### What needs to be done:
Could you write out, word for word, only the lines from the one containing "Task: Open the Claw交流群 menu item" through the last line of the data below?

[Stored data entries]
= Beginning of Section =

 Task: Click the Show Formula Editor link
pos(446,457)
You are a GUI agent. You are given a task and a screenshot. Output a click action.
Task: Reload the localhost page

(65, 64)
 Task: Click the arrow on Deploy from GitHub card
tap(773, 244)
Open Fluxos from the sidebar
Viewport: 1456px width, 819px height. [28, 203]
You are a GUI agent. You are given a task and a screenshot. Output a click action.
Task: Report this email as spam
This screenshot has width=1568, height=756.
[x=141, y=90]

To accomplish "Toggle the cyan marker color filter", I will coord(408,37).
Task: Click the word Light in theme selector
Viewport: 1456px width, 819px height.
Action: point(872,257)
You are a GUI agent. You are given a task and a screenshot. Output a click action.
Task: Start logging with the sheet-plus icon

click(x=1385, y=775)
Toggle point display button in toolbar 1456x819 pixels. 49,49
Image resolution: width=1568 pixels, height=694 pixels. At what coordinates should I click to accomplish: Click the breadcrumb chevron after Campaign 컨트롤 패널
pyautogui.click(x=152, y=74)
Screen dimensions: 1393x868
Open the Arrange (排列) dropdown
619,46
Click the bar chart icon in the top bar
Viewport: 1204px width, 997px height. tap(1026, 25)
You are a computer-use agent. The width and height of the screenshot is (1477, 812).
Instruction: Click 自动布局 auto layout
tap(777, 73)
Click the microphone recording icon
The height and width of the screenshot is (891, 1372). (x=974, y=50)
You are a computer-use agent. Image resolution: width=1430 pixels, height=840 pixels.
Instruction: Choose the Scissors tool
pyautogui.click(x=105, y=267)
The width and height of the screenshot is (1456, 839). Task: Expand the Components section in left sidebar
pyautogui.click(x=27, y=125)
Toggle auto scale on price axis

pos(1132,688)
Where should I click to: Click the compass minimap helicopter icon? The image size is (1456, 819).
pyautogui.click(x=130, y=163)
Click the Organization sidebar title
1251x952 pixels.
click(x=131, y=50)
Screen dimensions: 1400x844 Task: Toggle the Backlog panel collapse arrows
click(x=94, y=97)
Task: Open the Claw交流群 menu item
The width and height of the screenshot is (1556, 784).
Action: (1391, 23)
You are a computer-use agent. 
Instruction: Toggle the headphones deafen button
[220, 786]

= End of Section =

### Expected answer:
Task: Open the Claw交流群 menu item
The width and height of the screenshot is (1556, 784).
Action: (1391, 23)
You are a computer-use agent. 
Instruction: Toggle the headphones deafen button
[220, 786]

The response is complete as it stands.